In 2012, the Minister of Women's affairs and social development, Hajiya Zainab Maina signed a Memorandum of Understanding (MoU) with the Nigerian Capital Development Fund, for the take-off of a Seven (7) Billion Naira National Grassroot Economic Empowerment Scheme, as part of the effort to reduce poverty and unemployment in the country, especially for women living in rural communities.

=== Enterprise Project Development & Impact Investing ===
NCDF bridges community project consulting gaps through the fostering of technical, economic, financial, institutional, management, environmental, socio-cultural and gender-related models amongst community stakeholders to achieve bankability.
The implementation aspect of NCDF's project development tagged “Impact Investing” is further conducted by seeking out direct investments from its partners, modelled to yield high social, environmental and financial rewards. Stakeholders under this initiative include the Federal and State Governments of Nigeria, The Private Sector, Donor Agencies, Non-profit Organizations, Financial institutions geared towards economic development, multinational corporations, cooperative societies and the Nigerian Public.

=== NCDF AgroPark Initiative ===
The NCDF AgroPark initiative is a project designed to provide lasting solutions to the problems of food shortage, poverty, low productivity, inadequate processing infrastructure, diversification and poorly integrated markets in Nigeria, aggravated by an under-developed agro-industrial sector.

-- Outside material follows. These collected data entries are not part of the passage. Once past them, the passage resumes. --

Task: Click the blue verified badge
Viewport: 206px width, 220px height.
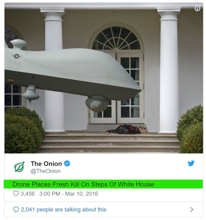Action: click(67, 164)
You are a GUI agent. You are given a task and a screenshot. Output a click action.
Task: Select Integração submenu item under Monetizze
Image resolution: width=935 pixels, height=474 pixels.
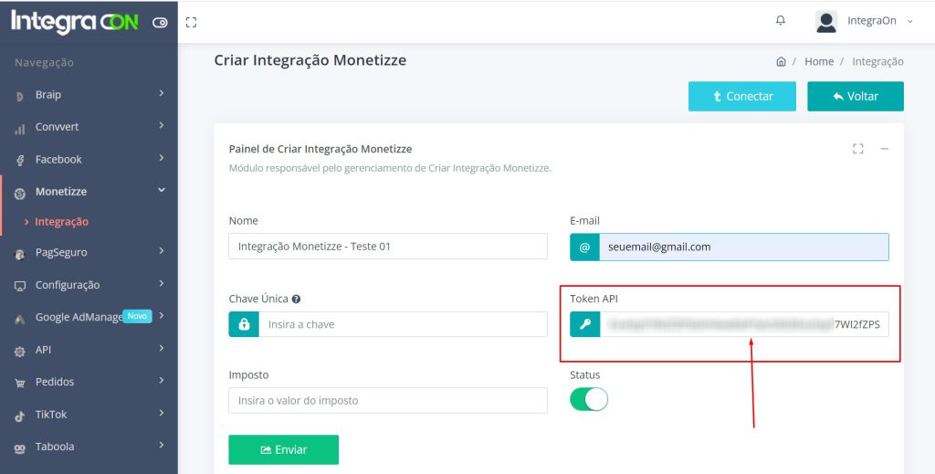pyautogui.click(x=61, y=222)
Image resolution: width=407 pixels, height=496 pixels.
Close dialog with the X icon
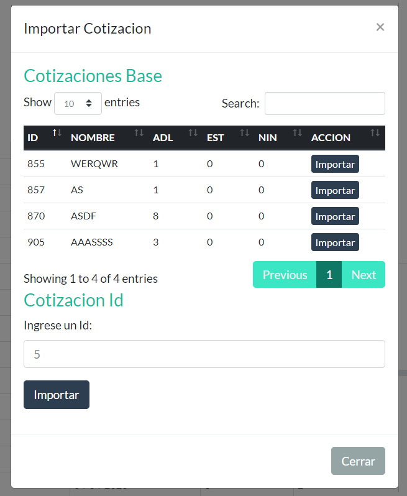[x=380, y=27]
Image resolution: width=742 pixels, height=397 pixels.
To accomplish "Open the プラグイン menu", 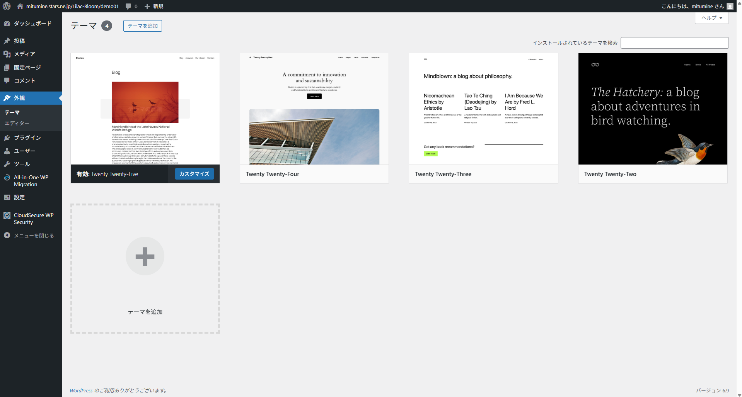I will coord(27,138).
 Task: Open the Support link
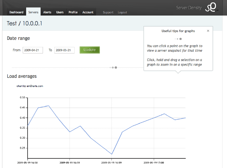tap(108, 12)
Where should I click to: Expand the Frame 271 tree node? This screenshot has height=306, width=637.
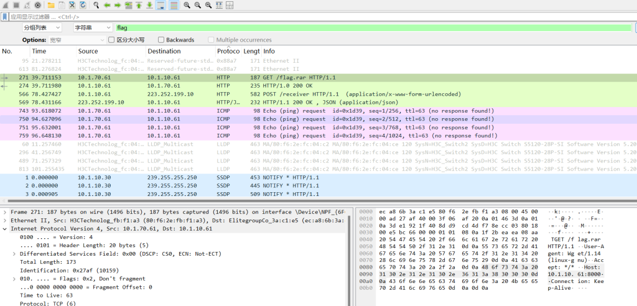click(x=5, y=212)
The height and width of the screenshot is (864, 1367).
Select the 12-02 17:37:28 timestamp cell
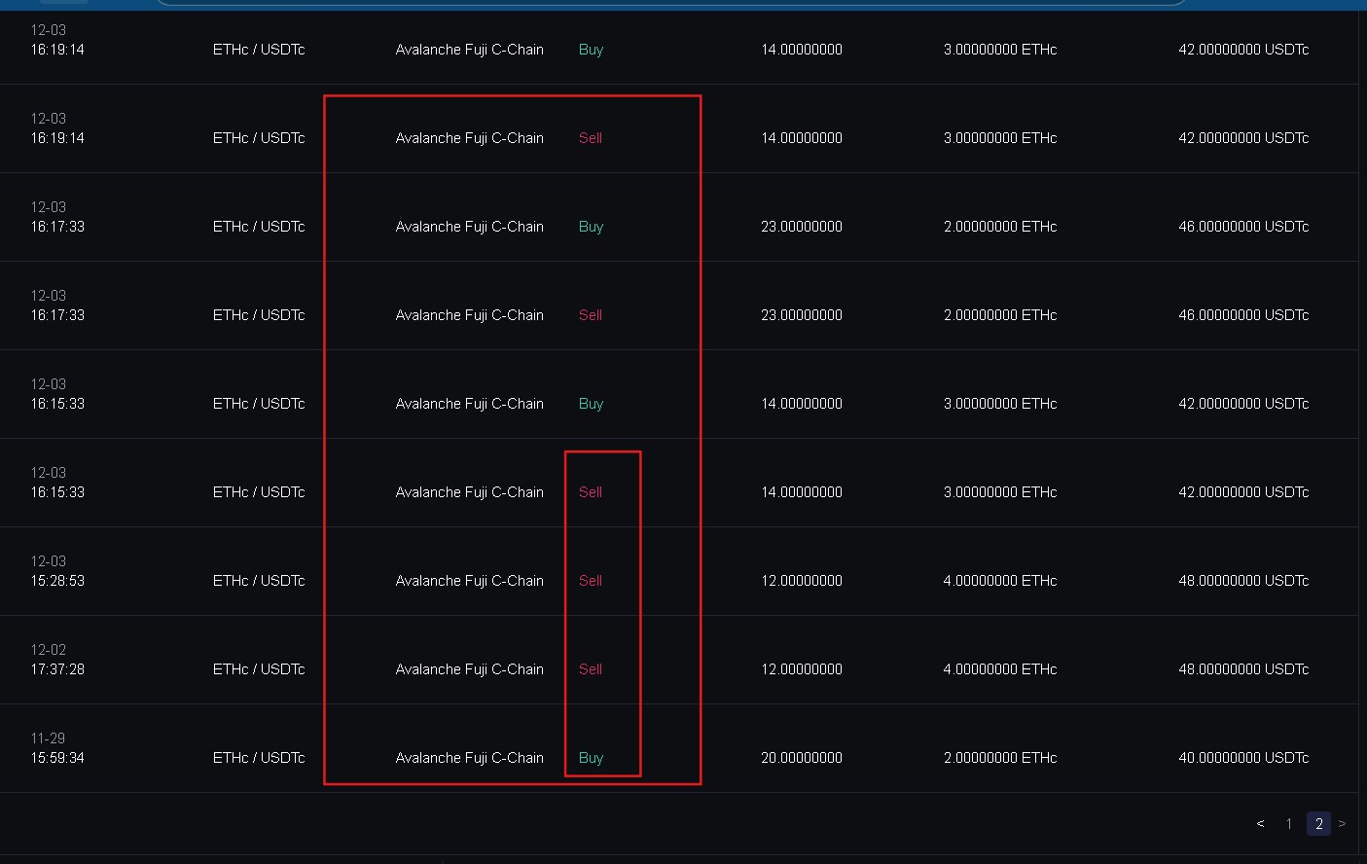tap(57, 661)
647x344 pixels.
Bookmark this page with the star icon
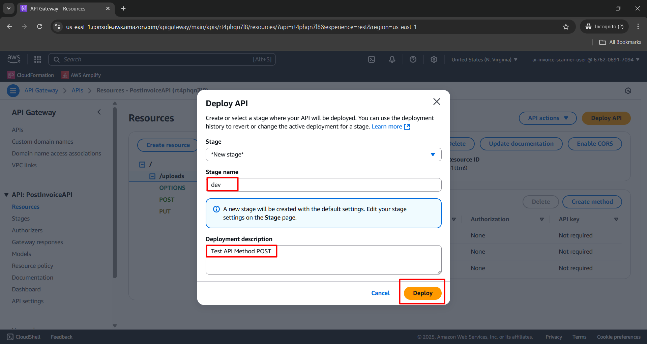click(566, 27)
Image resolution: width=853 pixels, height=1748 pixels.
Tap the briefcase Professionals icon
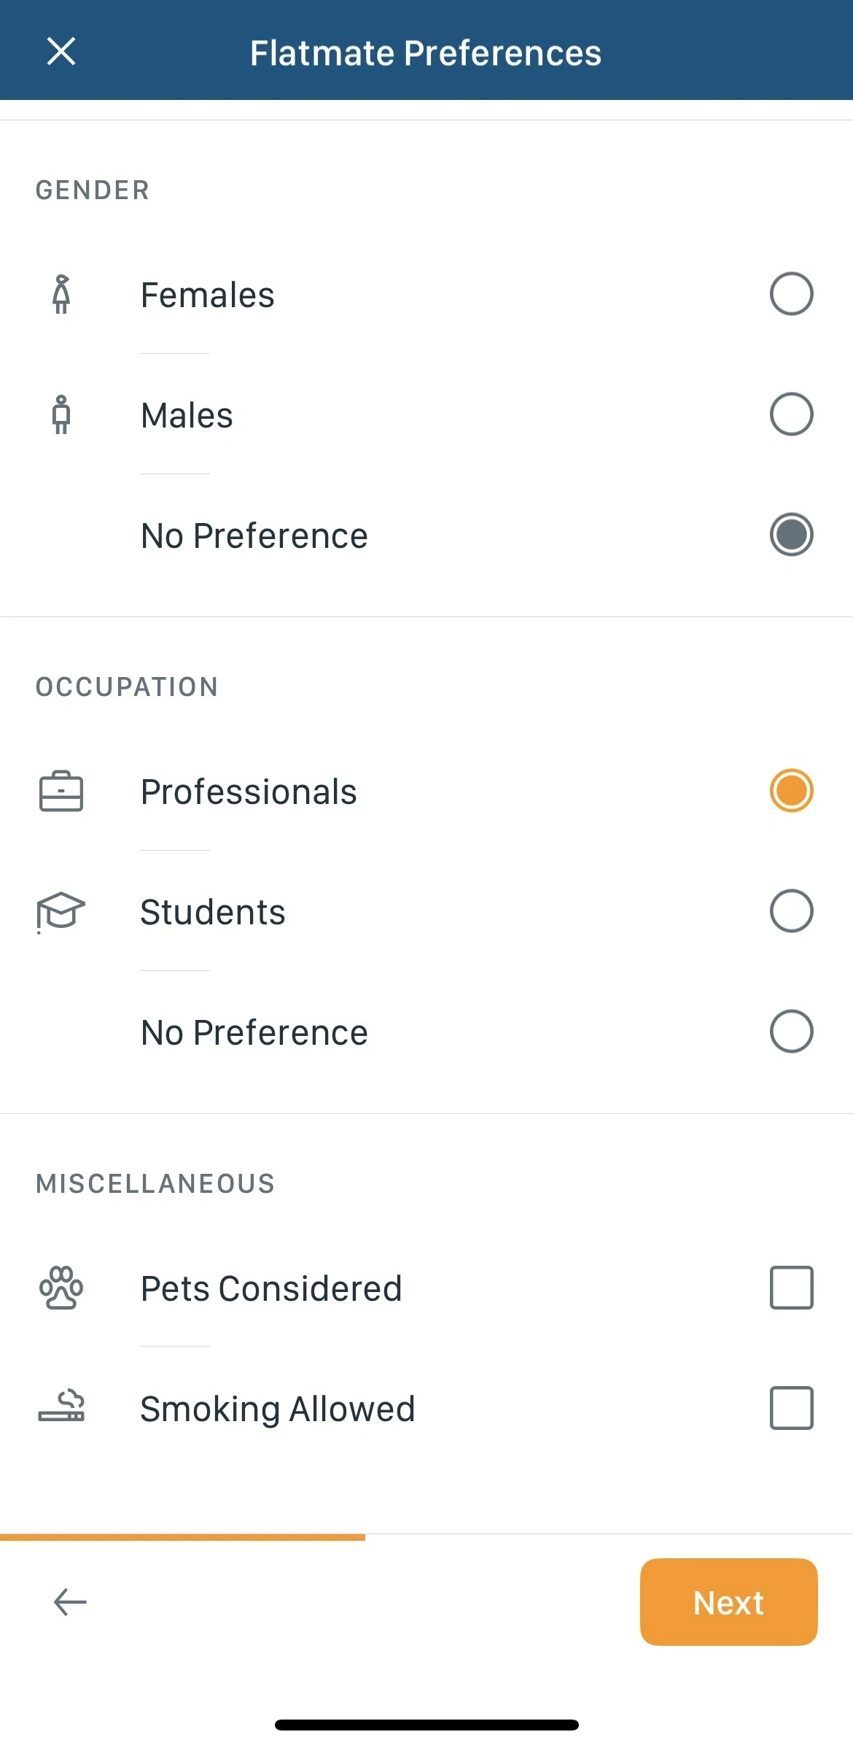(x=61, y=792)
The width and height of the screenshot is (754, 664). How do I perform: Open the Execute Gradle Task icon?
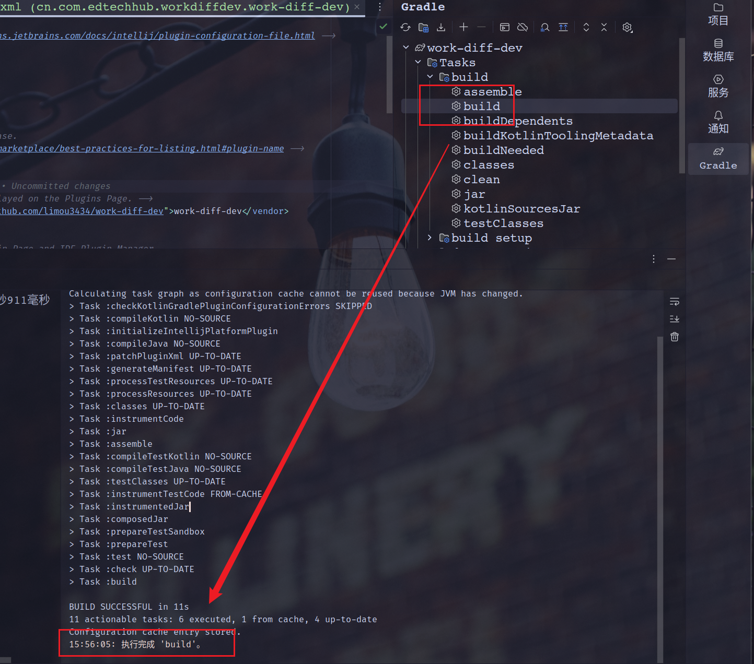504,27
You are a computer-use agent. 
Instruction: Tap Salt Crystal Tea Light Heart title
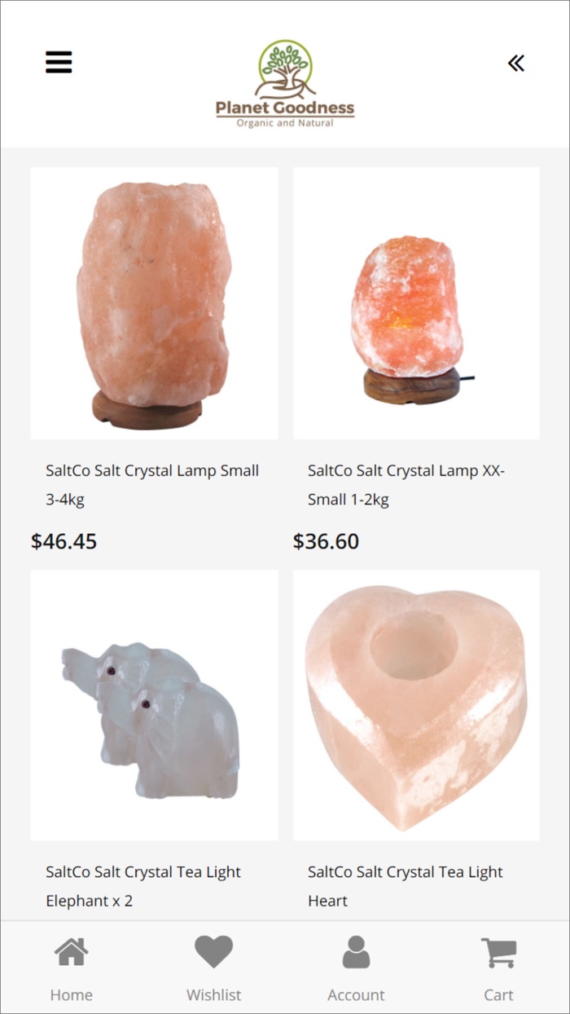[406, 886]
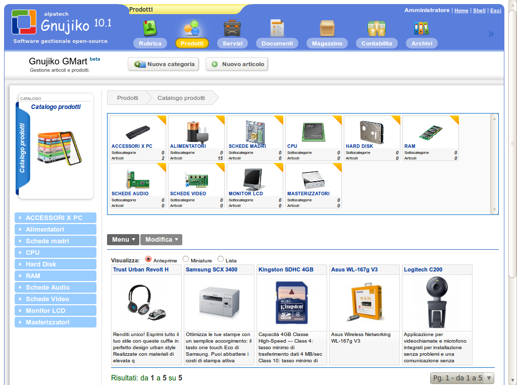This screenshot has height=385, width=517.
Task: Click the Esci link
Action: tap(495, 10)
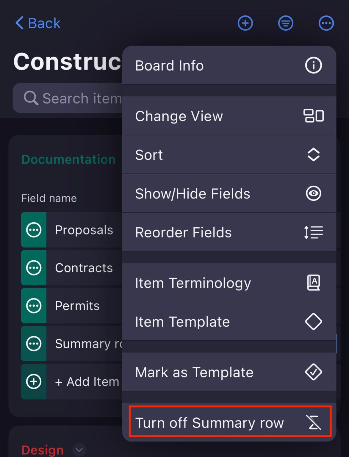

This project comes with a high potential for value added and employment opportunities in the agricultural sector. The AgroPark initiative works with development partners particularly World Bank and the Federal Government of Nigeria in line with the Commercial Agriculture Development Project.

=== Connecting Farmers Initiative ===
This NCDF project aims at improving the efficiency of agricultural businesses to aid the multiplier economic effects of increased food, national income and access to improved technology. The services offered under this initiative, aided by the Nigerian telecommunications sector, range from access up-to-date mobile information on agricultural practices, weather forecasts, market prices, as well as solutions that help agricultural businesses boost production. In a nutshell, the main objectives of this initiative is to:

•	Help rural farmers develop new skills and grow revenue using technology.

•	Provide specialized market information to farmers.

•	Grant farmers access without limit to improved agricultural production methods.

•	Assist many rural households in enhancing their food security and raising their incomes.

•	Promote home-grown methods in agricultural innovation.

=== Clean Stove Initiative & Natural Gas Distribution Project ===
An ongoing project by NCDF in partnership with the Nigerian Ministry of Environment designed to systematically and practically proffer lasting solutions to the global issue of climate change in Nigeria through the provision and accessibility of clean stoves and natural gas at a subsidized rate for the low income families in the societies. However, the project is directed towards achieving great reduction in the environmental temperature, Green-House Gases (GHG) for improved livelihoods, health benefits and realization of the UNDP 2030 Sustainable Development Goals (SDG).

=== Oduduwa Heritage Tourism Development Project ===
A tourism initiative under the Nigerian Hospitality and Tourism sector, the Oduduwa Heritage Development Project is a cultural orientation scheme focused on disseminating information on the history, tradition and customs of the Yoruba people.